They are not excited about it.
It's now just your average run-of-the-mill ordinary story, yesterday's news, all because they didn't get the outcome that they wanted.
And I'm gonna tell folks, there's a lesson here.
There are many lessons here.
One of the big lessons is that conservatism can beat Barack Obama.
Scott Walker has shown that conservatism can beat Barack Obama and beat the Democrat Party and beat the left in its own backyard.
Scott Walker's case Wisconsin.
Not just once, not just twice, but three times Scott Walker won, and then after winning, implemented his agenda.
And he implemented his agenda, and it worked.
It improved things in the state of Wisconsin for the vast majority of people.
Here's Netanyahu.
There's no question Netanyahu as a conservative, particularly if you use the American definition of the ideology.
There's no question, and and look at the array of forces against Netanyahu, led by Obama campaign experts, and he still wins.
He had the socialist movements of Western Europe opposed to him.
He had the American media opposed to him.
He had most of the world media opposed.
They had him dead and buried politically.
They had the Iranian media, of course, opposed.
Barack Obama's campaign experts raising money for, spending money for, advising Netanyahu's opponents, and they still lost.

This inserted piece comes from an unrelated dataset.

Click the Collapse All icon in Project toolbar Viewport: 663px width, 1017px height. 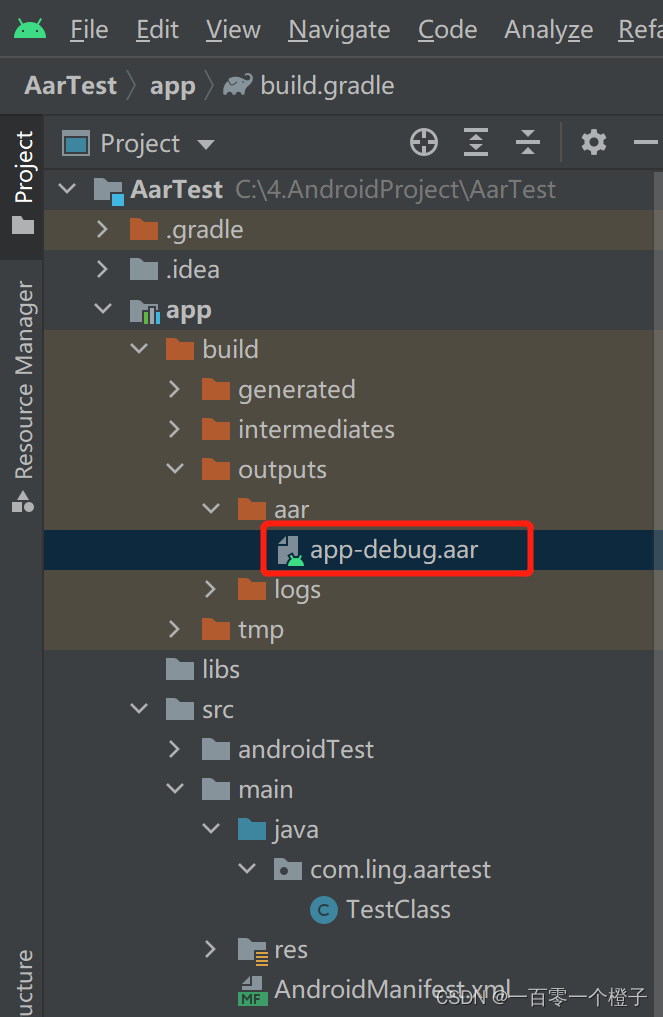tap(527, 143)
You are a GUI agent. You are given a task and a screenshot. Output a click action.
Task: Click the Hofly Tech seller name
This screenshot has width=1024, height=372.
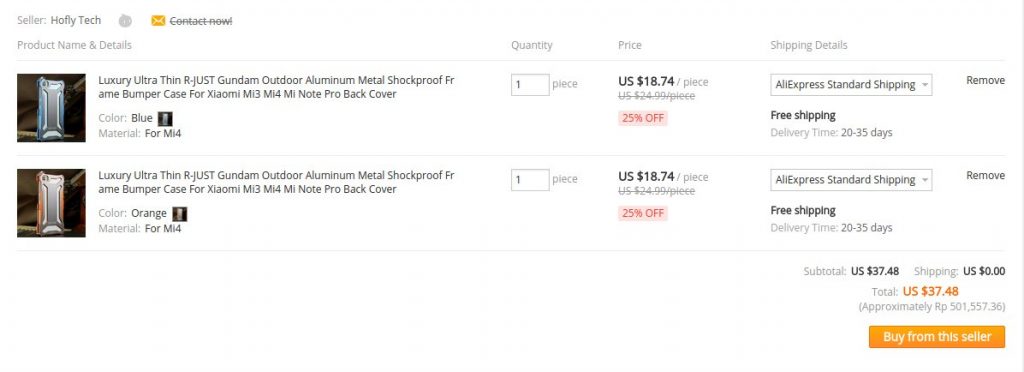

And I was thinking last night, remember shortly after Obama was immaculated, One of the first things that happened, you'll remember this, uh, Snerdley, one of the first things that happened is that Obama and Muchell and their delegation from Chicago flew into wherever, wherever the Olympic committee is, and made their bid for the what is it,
26 to 20, whatever future Olympics.
And they went in there thinking go be slammed up.
Why the guy just won the Nobel Peace Prize?
Why, let's get the Olympics for Chicago.
And they strut in there, and they were shut out.
They were shut down, and it was humiliating.
They were seen slinking out of town wherever the Olympic Committee decisions are made.
And everybody scratched their heads.
How can this be?
Barack Obama's from Chicago.
He wanted the Olympics, he just won the Nobel Peace Prize.
He was just the first African American president elected in America, and he got shut.
It can happen, is the point.
Conservatism can beat Barack Obama.
Conservatism can beat the Democrat Party.
I'll tell you who needs to realize this is the Republican Party.
What we have learned is centrism will not beat Barack Obama.
Rhinos will not beat Barack Obama.
Moderates will not beat Barack Obama.
Republican Northeastern liberal Republic Rockefeller are not going to beat Barack.
But by Obama, I mean the Democrat Party, or Hillary Clinton, throw your name in there.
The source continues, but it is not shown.